* _TASKS AND EXERCISES_
1 - In the text on integrated working for young people, condense the paragraph that begins "Integrated care gives young people more coordinated" into a bulleted list that keeps its main facts.
2 - Render the stored data entries from the line containing "Describe the element" through the line containing "at that location." as a two-column CSV with the headers request and reply. Make one row per request, put each value in a single quoted field with line breaks replaced by spaces, and leave out the pictures.

* _STUDY TEXT_
____________

Lyn will be sharing how integrated working to support young people in complex situations works in practice in the West Midlands. The interactive session will include dedicated time for discussion and questions.

Join us on 23 April, 12–1pm. The session will take place on Zoom.

Register your interest

Frequently asked questions

  • What is integrated working and why is it important?

    As the name suggests, integrated care is a coordinated approach to supporting the needs of young people - where professionals from across sectors, whether justice, education, health or social care, come together to facilitate a joined-up approach to understanding and addressing a young person’s needs. It is a particularly important approach for those young people in complicated circumstances, who might have multiple intersecting needs that would ordinarily fall across professionals in different sectors. Integrated care represents a shift in ideology, away from trying to “fix” individuals in isolation and towards creating a coherent, supportive, and young person centred system that can safety hold complexity overtime and ensure young people received the joined-up support they need.

  • How does integrated care improve outcomes for young people, not just systems?

    Integrated care gives young people more coordinated, timely and consistent support. Instead of separate services creating separate plans, everyone works to one shared set of goals. This can lead to: quicker access to the right help, fewer repeated assessments or mixed messages, less pressure on families to coordinate everything, support that adapts as needs change. Overall, it can improve the experience and outcomes for young people by organising services around them, not around the system.

  • Is integrated care the same as multidisciplinary working?

    They’re related, but not the same. Multidisciplinary working involves different professionals collaborating around a young person’s care, often within a single service or organisation. While this is an important part of good practice, each professional may still deliver their part separately within their own system, which can leave families unsure who is responsible for what. Integrated care goes further by joining up professionals, services and processes across organisations to create a single, coordinated plan and a more coherent response for children and families.

____________

Stored data entries
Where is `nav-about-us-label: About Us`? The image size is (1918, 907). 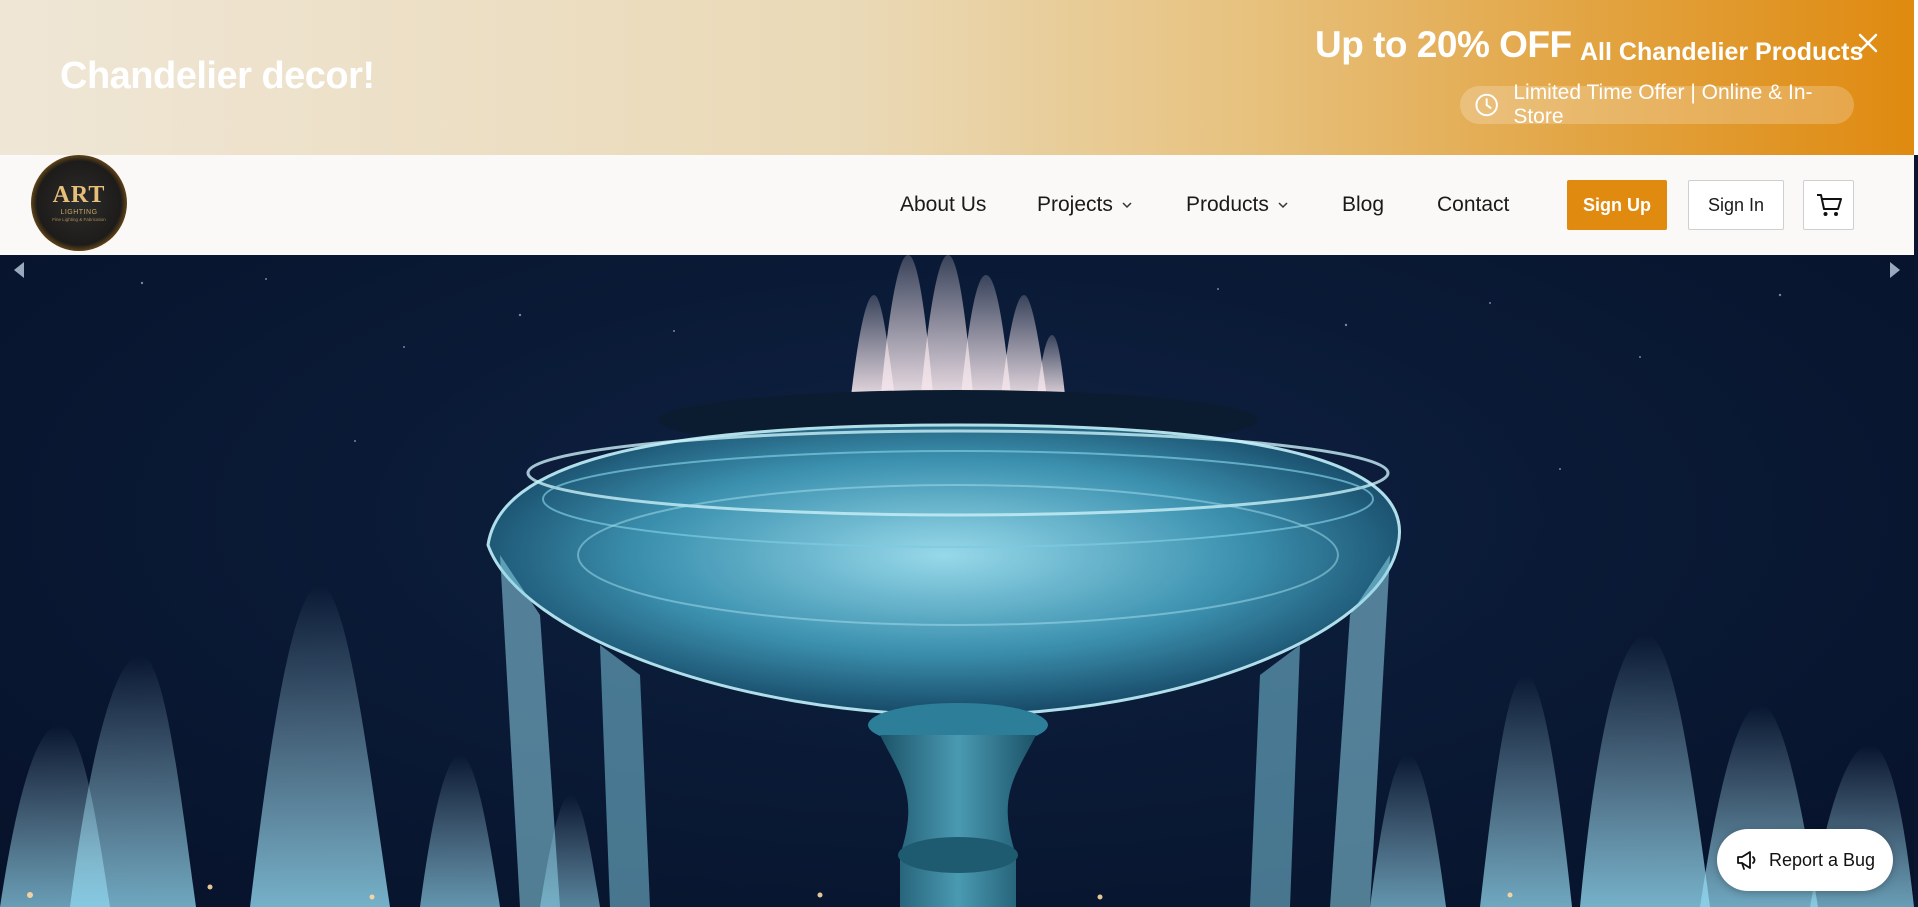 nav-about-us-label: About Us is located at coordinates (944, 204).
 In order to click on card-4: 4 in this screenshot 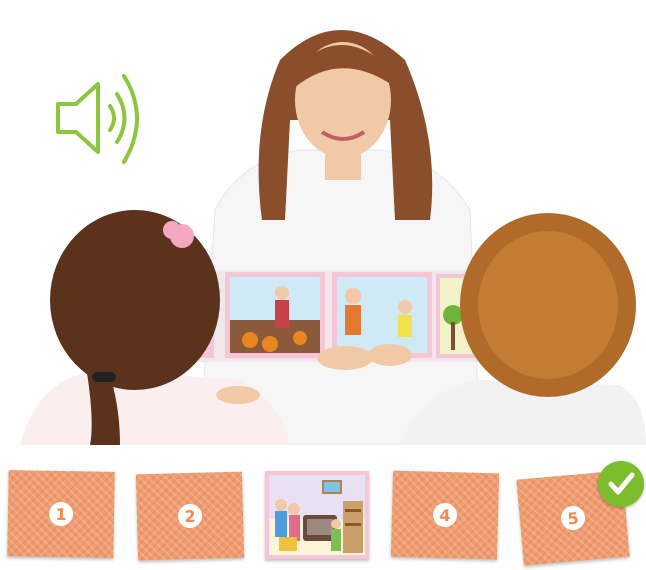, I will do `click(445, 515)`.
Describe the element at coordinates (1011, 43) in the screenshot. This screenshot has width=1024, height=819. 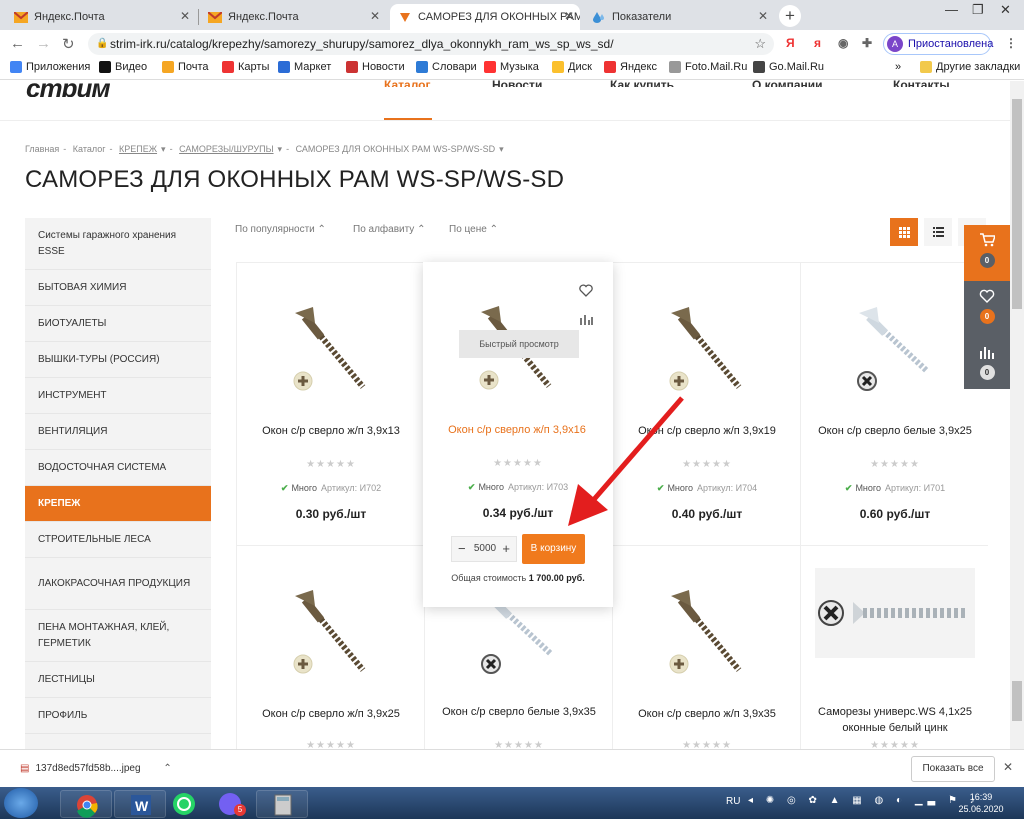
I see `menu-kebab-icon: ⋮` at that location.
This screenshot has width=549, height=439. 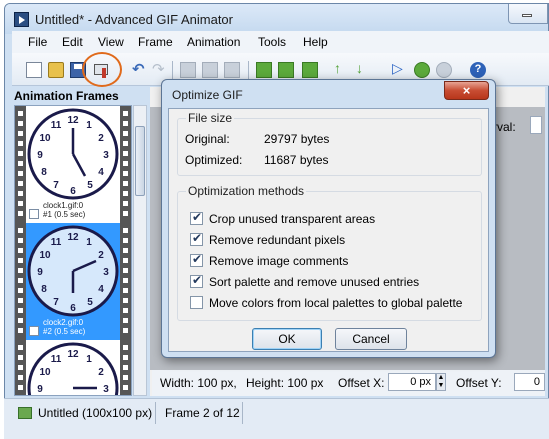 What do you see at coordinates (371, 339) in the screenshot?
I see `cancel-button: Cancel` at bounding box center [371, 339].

____________

* _ANSWERS FOR THE EXERCISE_
1 -
- Integrated care gives young people more coordinated, timely and consistent support.
- All services work to one shared set of goals, not separate plans.
- Possible results:
  - quicker access to the right help
  - fewer repeated assessments or mixed messages
  - less pressure on families to coordinate everything
  - support that adapts as needs change
- Organizing services around young people, not the system, can improve their experience and outcomes.

2 -
request,reply
"Describe the element at coordinates (1011, 43) in the screenshot. This screenshot has width=1024, height=819.","I see `menu-kebab-icon: ⋮` at that location."